Fifty years after President Lyndon B. Johnson signed the Civil Rights Act of 1964 to ban discrimination based on qualities such as race, skin color and gender, President Obama will deliver an address in Austin, Texas, today to commemorate the anniversary.
This university also recognized the passing of the legislation with a lecture by Charlayne Hunter-Gault, author, award-winning journalist and civil rights activist. She spoke last night to more than 100 people about her experiences during the civil rights movement at the David C. Driskell Center in Cole Field House.
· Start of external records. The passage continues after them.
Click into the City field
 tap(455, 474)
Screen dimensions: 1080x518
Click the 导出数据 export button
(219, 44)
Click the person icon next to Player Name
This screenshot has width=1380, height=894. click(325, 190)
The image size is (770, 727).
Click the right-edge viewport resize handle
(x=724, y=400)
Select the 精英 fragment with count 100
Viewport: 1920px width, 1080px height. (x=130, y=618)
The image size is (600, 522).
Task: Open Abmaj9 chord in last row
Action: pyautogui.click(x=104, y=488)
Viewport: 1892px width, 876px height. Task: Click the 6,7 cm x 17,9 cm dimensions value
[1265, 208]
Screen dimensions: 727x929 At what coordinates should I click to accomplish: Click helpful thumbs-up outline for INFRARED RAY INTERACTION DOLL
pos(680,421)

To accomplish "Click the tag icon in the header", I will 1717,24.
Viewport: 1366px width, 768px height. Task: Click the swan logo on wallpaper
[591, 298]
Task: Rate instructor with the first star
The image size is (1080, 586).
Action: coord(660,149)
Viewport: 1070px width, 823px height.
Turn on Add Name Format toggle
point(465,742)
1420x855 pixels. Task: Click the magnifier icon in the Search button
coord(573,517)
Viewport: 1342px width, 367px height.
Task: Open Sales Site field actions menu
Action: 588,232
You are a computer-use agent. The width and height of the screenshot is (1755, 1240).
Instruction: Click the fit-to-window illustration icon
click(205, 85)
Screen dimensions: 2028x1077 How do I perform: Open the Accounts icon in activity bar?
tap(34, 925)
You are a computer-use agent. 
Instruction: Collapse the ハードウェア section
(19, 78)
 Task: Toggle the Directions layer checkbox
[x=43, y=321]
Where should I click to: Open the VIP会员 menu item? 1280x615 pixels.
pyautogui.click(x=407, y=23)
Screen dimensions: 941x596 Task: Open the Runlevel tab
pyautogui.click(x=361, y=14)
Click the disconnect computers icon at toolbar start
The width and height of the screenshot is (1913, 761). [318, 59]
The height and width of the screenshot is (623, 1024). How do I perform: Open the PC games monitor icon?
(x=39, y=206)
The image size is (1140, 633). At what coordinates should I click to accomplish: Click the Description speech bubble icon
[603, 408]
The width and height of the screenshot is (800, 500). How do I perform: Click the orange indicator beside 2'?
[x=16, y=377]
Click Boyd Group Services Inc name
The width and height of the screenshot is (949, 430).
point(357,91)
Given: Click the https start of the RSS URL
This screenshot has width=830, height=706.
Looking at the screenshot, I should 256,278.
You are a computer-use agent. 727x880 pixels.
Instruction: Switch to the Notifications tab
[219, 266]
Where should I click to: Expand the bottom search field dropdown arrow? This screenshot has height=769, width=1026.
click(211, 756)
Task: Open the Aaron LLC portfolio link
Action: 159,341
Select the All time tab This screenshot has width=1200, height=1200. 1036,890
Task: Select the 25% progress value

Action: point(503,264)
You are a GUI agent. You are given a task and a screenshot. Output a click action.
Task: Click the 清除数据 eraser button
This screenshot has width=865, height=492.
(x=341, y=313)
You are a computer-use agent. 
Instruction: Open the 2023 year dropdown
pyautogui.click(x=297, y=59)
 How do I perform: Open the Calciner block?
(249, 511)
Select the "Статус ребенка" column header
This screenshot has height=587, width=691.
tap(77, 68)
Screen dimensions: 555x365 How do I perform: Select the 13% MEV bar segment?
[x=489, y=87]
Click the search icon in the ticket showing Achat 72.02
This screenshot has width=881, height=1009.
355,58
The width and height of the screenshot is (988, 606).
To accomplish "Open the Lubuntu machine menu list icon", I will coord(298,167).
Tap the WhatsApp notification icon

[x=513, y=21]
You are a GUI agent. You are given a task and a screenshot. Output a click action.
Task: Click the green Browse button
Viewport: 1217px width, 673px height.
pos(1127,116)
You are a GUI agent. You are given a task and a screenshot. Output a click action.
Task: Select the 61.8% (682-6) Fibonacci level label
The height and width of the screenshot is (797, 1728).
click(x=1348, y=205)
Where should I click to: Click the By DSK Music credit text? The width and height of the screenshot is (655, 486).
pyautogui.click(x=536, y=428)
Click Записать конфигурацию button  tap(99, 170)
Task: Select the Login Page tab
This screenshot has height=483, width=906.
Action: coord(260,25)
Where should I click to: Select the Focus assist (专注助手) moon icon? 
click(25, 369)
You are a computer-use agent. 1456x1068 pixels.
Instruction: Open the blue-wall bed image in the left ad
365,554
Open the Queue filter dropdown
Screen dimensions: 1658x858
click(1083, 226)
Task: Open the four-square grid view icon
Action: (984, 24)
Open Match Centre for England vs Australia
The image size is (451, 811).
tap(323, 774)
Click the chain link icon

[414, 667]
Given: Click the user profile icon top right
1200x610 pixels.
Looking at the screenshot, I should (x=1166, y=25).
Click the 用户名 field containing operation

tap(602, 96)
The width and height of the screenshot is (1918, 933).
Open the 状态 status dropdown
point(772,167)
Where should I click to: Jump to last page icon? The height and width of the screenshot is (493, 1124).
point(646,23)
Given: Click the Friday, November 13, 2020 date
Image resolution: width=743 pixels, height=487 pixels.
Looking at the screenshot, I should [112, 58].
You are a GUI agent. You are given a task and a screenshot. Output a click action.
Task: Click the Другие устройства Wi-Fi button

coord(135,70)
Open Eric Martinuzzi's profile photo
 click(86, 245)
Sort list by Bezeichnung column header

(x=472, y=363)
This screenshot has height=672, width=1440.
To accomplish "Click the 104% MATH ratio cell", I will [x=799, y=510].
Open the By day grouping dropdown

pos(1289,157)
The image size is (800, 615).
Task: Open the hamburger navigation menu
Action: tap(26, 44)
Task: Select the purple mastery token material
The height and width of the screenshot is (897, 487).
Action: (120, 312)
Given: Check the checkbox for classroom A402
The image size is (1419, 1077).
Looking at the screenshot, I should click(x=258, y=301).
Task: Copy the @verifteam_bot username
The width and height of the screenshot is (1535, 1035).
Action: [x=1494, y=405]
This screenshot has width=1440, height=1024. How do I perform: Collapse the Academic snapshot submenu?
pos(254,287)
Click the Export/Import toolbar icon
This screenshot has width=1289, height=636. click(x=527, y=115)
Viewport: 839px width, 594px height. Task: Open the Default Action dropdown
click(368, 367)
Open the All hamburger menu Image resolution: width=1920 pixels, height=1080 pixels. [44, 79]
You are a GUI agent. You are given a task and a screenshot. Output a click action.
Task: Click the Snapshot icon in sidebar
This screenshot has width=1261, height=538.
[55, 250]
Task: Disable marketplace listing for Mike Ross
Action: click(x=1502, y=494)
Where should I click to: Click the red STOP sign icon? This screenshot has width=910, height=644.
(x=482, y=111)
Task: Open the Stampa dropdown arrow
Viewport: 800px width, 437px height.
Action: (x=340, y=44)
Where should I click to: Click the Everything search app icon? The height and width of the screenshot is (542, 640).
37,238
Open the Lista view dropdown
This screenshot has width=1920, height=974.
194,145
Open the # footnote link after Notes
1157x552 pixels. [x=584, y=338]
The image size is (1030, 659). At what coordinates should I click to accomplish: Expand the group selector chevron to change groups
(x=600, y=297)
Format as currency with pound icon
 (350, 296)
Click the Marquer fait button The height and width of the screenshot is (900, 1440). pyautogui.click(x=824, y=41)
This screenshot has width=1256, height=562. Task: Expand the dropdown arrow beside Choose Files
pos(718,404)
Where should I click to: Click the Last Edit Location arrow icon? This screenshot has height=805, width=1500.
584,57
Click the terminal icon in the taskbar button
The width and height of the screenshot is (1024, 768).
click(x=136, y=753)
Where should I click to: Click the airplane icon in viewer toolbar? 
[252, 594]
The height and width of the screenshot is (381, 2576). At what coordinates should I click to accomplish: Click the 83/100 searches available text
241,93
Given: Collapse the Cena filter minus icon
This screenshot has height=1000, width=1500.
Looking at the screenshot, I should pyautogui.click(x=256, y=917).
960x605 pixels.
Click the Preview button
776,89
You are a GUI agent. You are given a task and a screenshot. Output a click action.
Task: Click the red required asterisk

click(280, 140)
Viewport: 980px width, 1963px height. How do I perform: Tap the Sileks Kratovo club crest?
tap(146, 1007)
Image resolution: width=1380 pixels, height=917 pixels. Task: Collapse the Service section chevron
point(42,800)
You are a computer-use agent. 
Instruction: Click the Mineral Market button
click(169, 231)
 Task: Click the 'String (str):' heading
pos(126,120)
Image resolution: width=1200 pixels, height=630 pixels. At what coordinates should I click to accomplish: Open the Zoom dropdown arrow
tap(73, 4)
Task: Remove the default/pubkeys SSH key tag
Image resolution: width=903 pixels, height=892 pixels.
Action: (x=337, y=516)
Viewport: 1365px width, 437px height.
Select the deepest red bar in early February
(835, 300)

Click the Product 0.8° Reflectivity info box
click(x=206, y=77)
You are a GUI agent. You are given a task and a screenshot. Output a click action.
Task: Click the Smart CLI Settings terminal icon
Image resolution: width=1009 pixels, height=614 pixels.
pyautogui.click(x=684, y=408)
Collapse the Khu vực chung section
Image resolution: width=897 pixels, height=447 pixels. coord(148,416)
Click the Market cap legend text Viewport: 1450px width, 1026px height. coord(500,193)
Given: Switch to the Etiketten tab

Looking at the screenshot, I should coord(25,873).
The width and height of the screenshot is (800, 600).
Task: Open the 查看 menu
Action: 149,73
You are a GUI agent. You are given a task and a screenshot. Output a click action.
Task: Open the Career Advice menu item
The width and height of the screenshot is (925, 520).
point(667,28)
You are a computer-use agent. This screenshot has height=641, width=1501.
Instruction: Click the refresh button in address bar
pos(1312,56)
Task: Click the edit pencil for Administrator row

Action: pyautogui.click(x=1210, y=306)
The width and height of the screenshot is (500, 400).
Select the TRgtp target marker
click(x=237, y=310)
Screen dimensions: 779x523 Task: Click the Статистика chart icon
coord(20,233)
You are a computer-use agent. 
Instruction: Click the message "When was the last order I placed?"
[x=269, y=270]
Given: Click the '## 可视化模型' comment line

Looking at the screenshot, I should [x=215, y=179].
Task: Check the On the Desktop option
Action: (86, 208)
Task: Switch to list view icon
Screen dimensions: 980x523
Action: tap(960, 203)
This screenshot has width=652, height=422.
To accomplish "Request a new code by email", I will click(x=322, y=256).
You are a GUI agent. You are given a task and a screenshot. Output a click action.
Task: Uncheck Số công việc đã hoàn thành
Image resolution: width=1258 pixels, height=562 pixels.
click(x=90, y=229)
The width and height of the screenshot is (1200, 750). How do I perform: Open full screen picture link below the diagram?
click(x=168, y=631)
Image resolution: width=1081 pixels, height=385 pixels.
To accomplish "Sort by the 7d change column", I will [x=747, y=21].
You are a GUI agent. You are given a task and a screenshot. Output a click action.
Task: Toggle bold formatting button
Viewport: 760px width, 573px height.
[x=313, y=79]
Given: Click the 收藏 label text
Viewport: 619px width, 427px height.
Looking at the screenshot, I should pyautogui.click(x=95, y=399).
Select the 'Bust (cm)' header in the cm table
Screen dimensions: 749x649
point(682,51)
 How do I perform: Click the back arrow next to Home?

The center invited Hunter-Gault as part of an annual series, “Distinguished Lecture in the Visual Arts in Honor of David C. Driskell,” which aims to educate attendees about the achievements of black people, said Dorit Yaron, the center’s deputy director.
In 1961, Professor emeritus David C. Driskell stared at a black-and-white television screen, watching Hunter-Gault and fellow student Hamilton Holmes walk through a crowd of protesters to register for classes as the University of Georgia’s first black students. The two were denied admission from the university several times and eventually were able to enroll after a U.S. District Court judge ruled they were qualified to attend nearly a year and a half later.
“She and Hamilton Holmes walked with grace and dignity, and they integrated the University of Georgia,” Driskell said in an introductory speech. “And they made it a different place, and it’s been a different place ever since.”
In Hunter-Gault’s lecture, “From the Jim Crow South to the Horizons: A Journalist’s Journey,” she discussed her experiences as a part of the civil rights movement, from being the first black woman to enroll in the University of Georgia to working as a journalist in Johannesburg.
After graduating third in her high school class, she and Holmes visited Georgia State.
“We looked at Georgia State’s curriculum and said, ‘This ain’t good enough,’” Hunter-Gault said.
They wanted to go to the University of Georgia instead, which worried people because they couldn’t provide the pair as much protection there. On Jan. 9, 1961, they registered for their first semester of classes.
On Hunter-Gault’s third day at that university, students rioted outside her dorm. Chants of “two-four-six-eight, we don’t want to integrate” filled the air, she said, and one student threw a rock through her window.
“About three weeks later, most students hadn’t spoken to me. The professor hadn’t spoken to me,” she said. “I was the invisible woman.”
She received an A-plus on her first paper — about a piece of artwork she admired — and several students asked to see it after. She said she considered art a “door-opener” and “game-changer” in her life after this experience.
While working as a journalist in South Africa, Hunter-Gault said, she “saw up close the scars that apartheids agents had wrought on so many people.”
When Nelson Mandela was freed, Hunter-Gault wanted to immediately go see him. But her co-worker was hesitant because it was very expensive, and they couldn’t guarantee an interview with him. Indignant, she said, “If anyone can get an interview with Nelson Mandela, I can,” and she did.
Hunter-Gault ended her lecture with two lessons she learned from high school students she once interviewed.
The first student told her: “Everybody to somebody is the other, and that racism will always be with us.”
The second student’s aunt was part of the civil rights movement. The student told Hunter-Gault she was shocked by what her aunt’s struggle; before, the student didn’t realize how big the movement was. Many of her high school friends, the student said, didn’t know about the history or didn’t seem to care because it happened so long ago.
“I wanted to understand and share that history with others so we can all understand where we came from to keep us from going back,” the second student told Hunter-Gault.
Rachelle Browne said she was captivated by the lecture.
“I appreciated that she gave us such a broad overview of her entire life,” Browne said. “It made it very engaging. At times I thought I was with her in that dorm room.”
For Adanna Paul, Hunter-Gault gave her insight into the past.
“When she was just talking about what she went through when she was in college, that wasn’t that long ago, and it was surprising to know that that happened just so recently, it really brought into perspective to me that wasn’t so long ago,” Paul said.